- [Pixel coordinate grounding data]:
--------------------------------

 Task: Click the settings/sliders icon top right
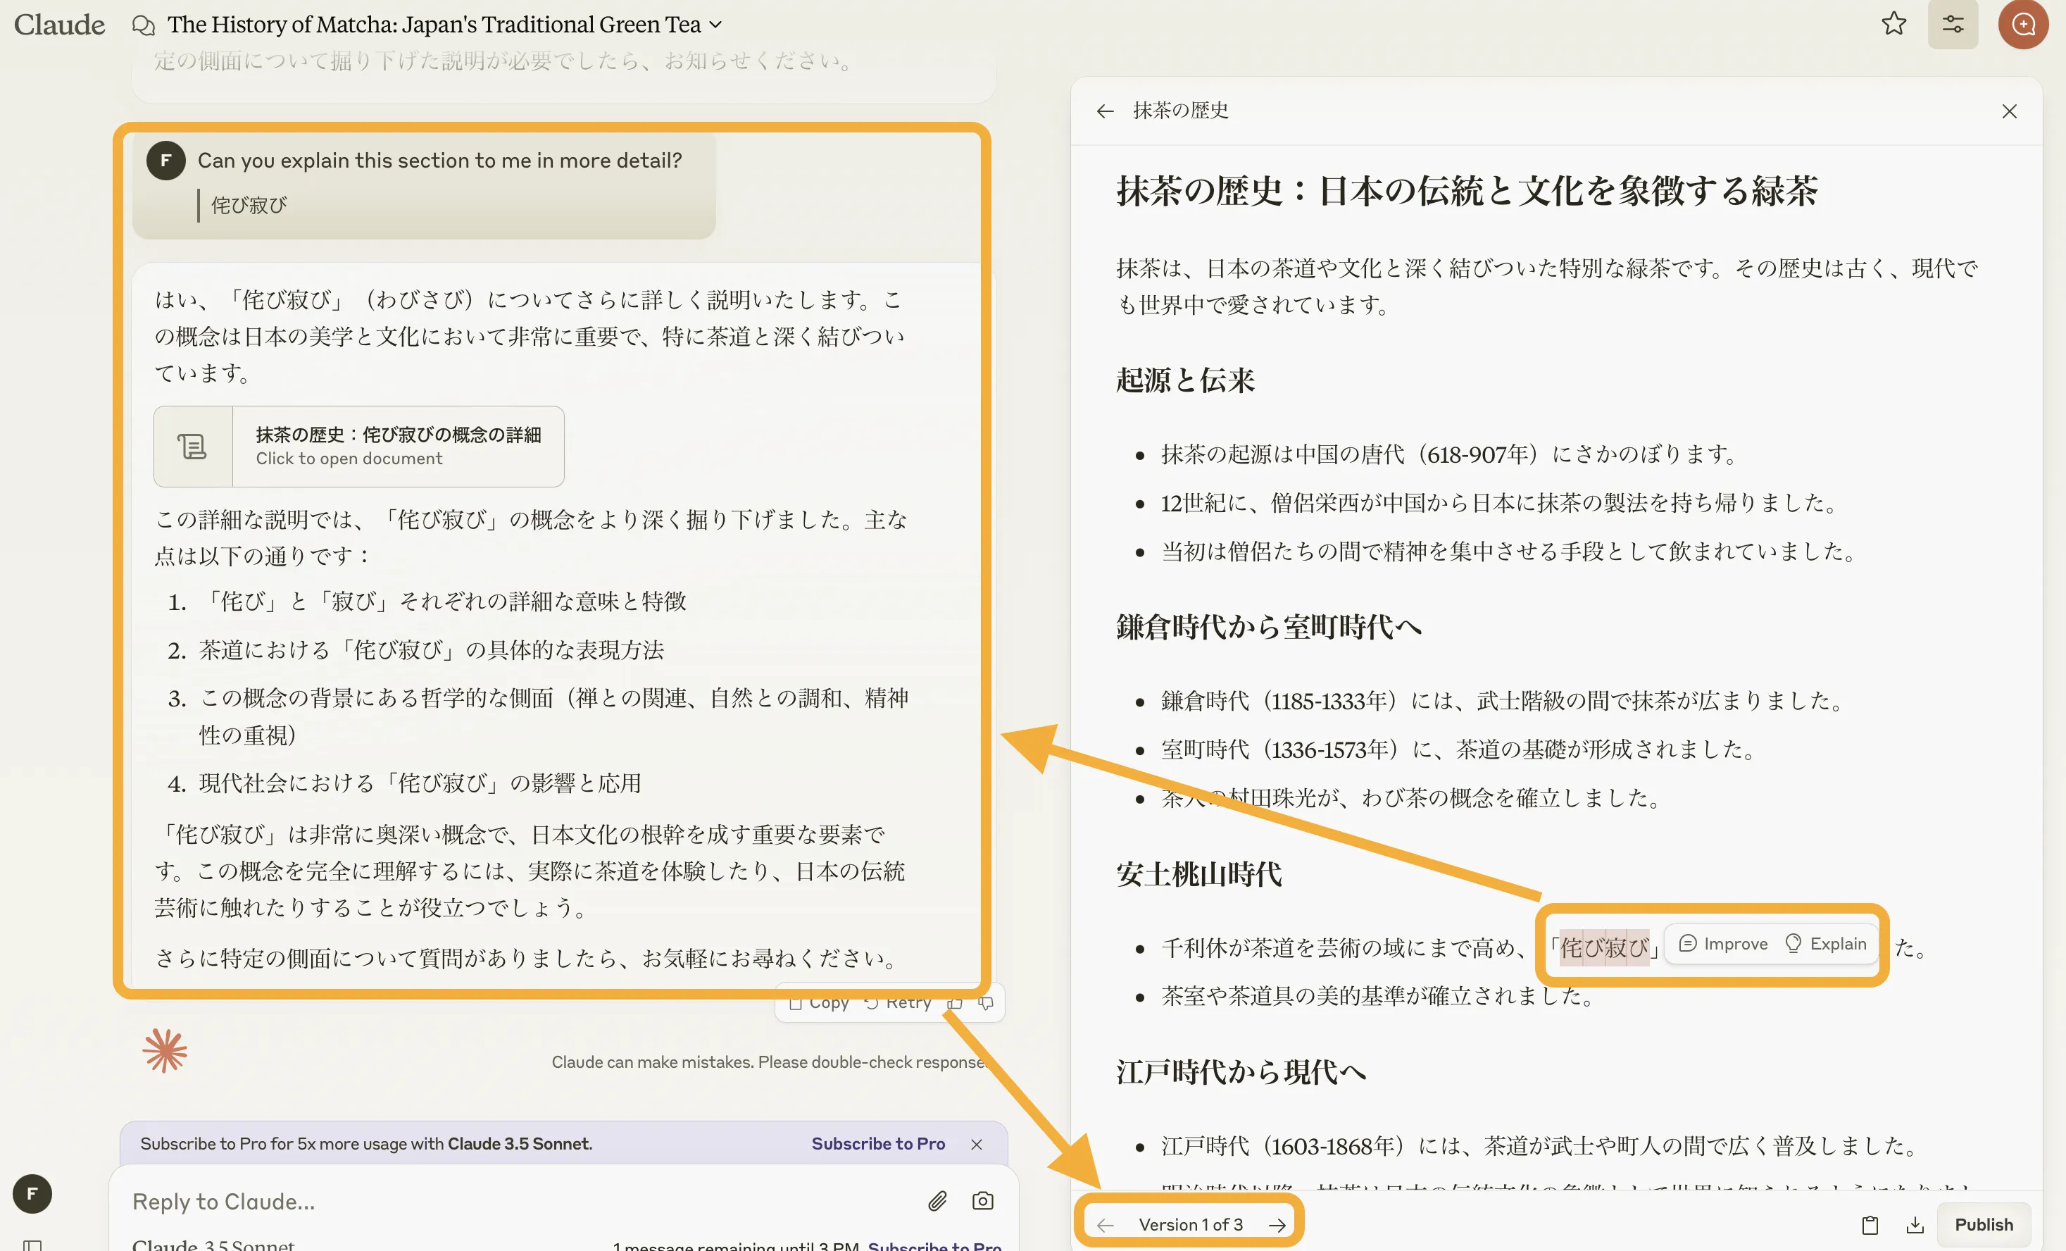tap(1953, 25)
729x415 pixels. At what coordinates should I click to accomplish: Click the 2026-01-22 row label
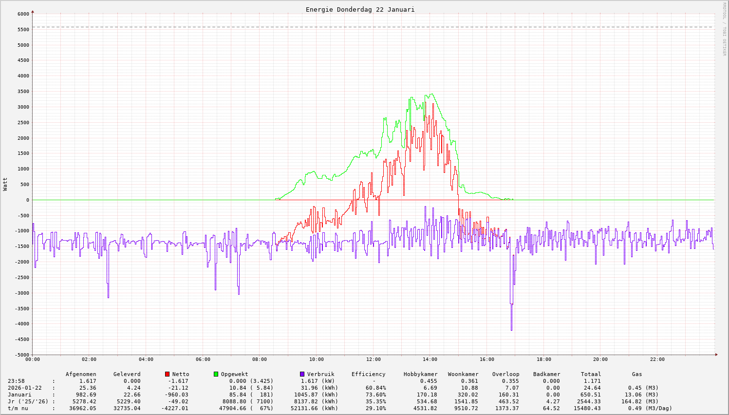[25, 388]
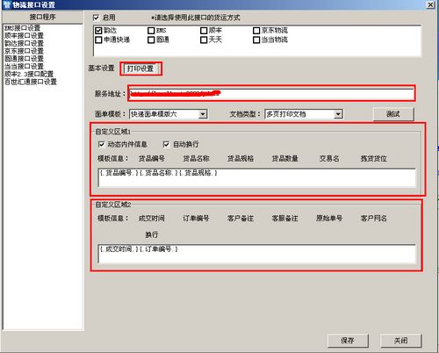Image resolution: width=439 pixels, height=353 pixels.
Task: Switch to the 打印设置 tab
Action: coord(140,68)
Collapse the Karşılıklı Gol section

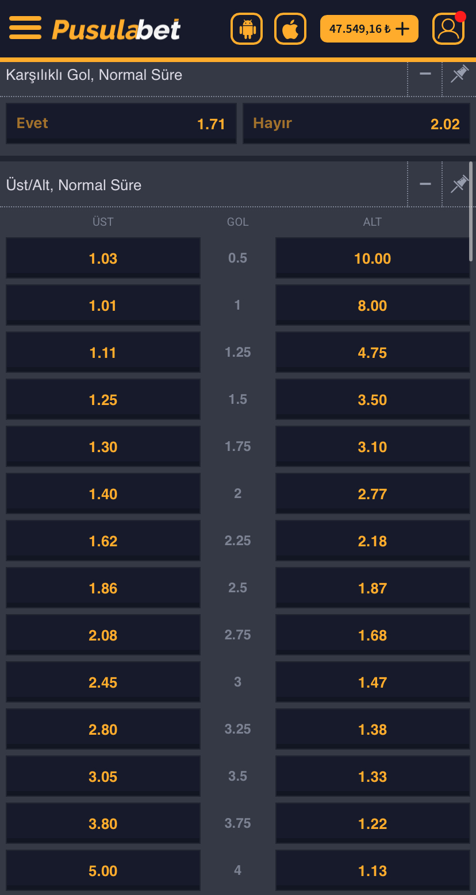click(x=425, y=74)
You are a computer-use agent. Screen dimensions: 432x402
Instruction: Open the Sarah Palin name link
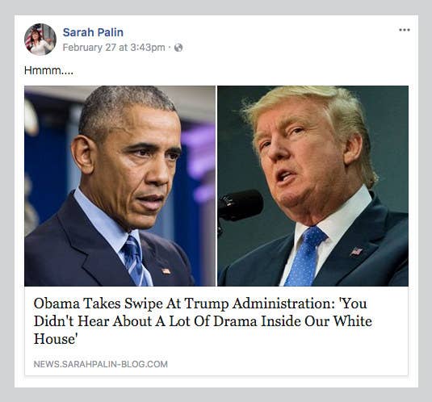(x=93, y=32)
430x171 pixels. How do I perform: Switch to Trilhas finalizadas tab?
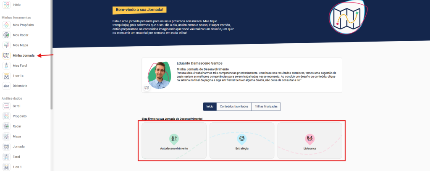click(266, 107)
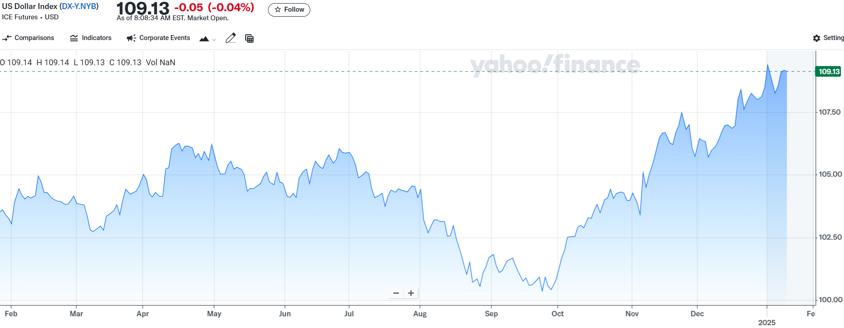Expand the chart type dropdown chevron
The height and width of the screenshot is (328, 844).
(214, 40)
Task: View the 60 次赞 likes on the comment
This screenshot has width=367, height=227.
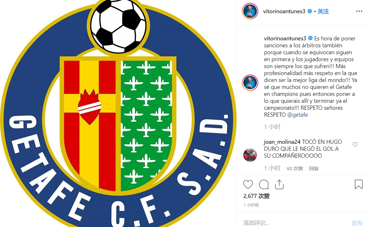Action: (x=295, y=168)
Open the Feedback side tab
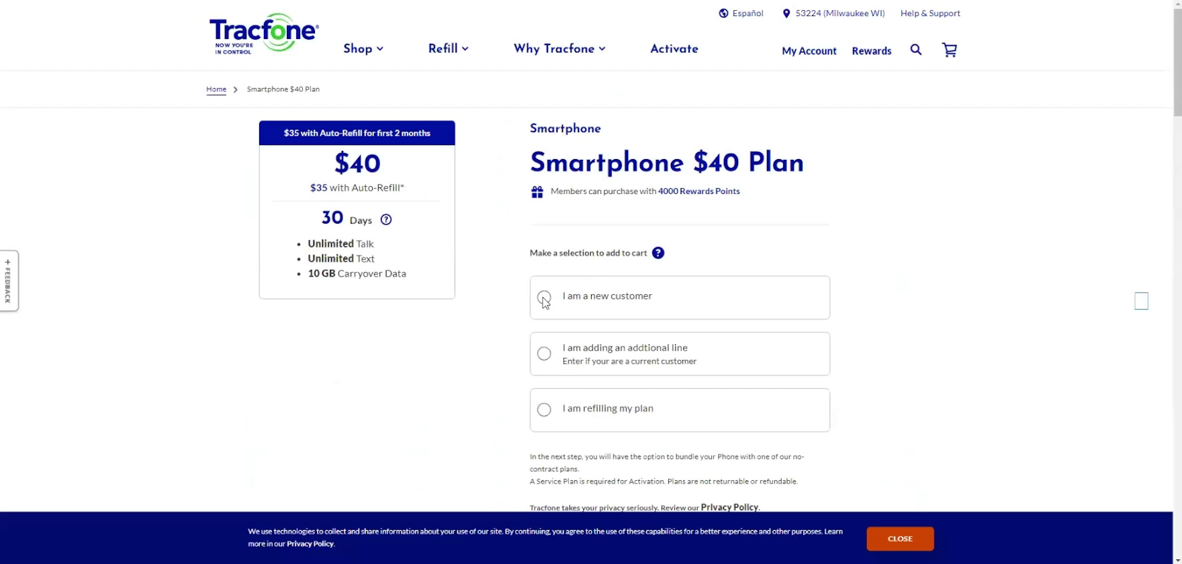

--------------------------------

- [TASK ITEM]: Pictures stay out, and every line of the records is transcribed exactly.

- [COMPLETED TASK]:
 Task: Click the settings/sliders icon top right
tap(1953, 25)
729x415 pixels. At what coordinates should I click to accomplish: Click the 2026-01-22 row label
[25, 388]
Image resolution: width=439 pixels, height=353 pixels.
Task: Switch to the 打印设置 tab
Action: coord(140,68)
Collapse the Karşılıklı Gol section

click(x=425, y=74)
You are a computer-use agent. Screen dimensions: 432x402
Instruction: Open the Sarah Palin name link
(x=93, y=32)
430x171 pixels. How do I perform: Switch to Trilhas finalizadas tab?
click(266, 107)
Expand the chart type dropdown chevron
The height and width of the screenshot is (328, 844).
(214, 40)
Task: View the 60 次赞 likes on the comment
This screenshot has width=367, height=227.
Action: (x=295, y=168)
Open the Feedback side tab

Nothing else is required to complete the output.